Bien, pues eso estaba a punto de cambiar. Thorne estaba acostumbrado a tomar las riendas, a conseguir lo que quería, y ahora mismo, mientras sacaba del armario su esmoquin con fajín verde, lo que quería era a la doctora Nicole Stevenson. Fuera como fuera, la tendría.

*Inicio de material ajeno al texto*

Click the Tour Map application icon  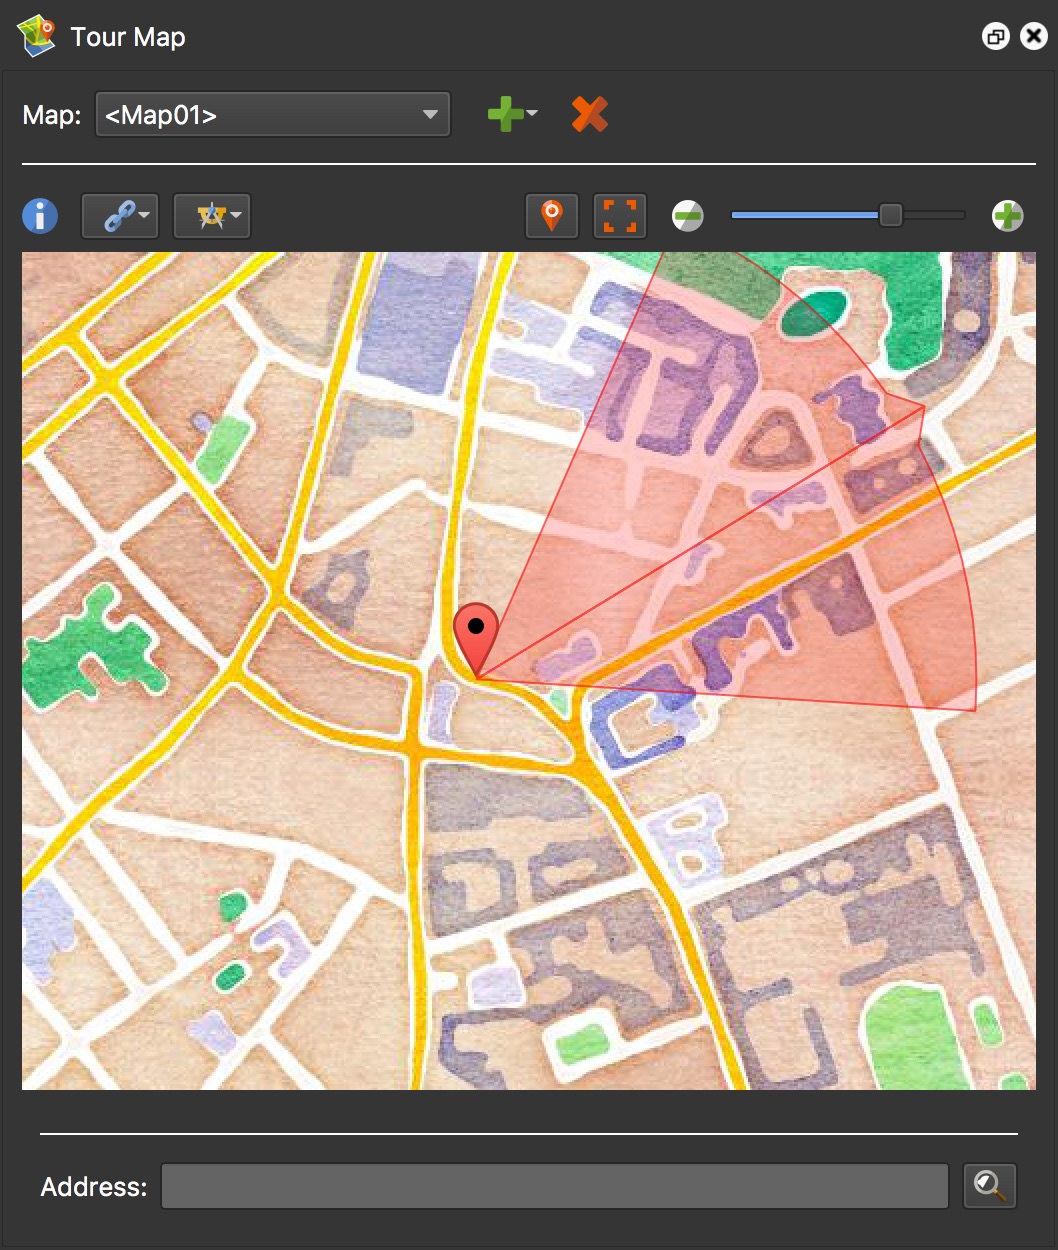point(37,37)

Nicole no podía tenerse en pie. Había trabajado horas extras debido a un horrible accidente en el que se habían visto involucrados dos coches y una camioneta. El siniestro había sucedido a sólo tres kilómetros de los límites de Grand Hope. Un hombre de ochenta años y un adolescente no habían sobrevivido; la mujer del hombre y otros tres adolescentes luchaban por sus vidas. Todos se encontraban en estado crítico con lesiones en la cabeza, pulmones perforados, costillas rotas, bazos reventados y toda clase de contusiones. Una ama de casa de mediana edad y sus dos hijos, que iban en la camioneta, habían sobrevivido y tenían lesiones leves, pero la sala de urgencias había sido una locura y se había llamado a todos los médicos, enfermeras, auxiliares y anestesiólogos que estuvieran disponibles.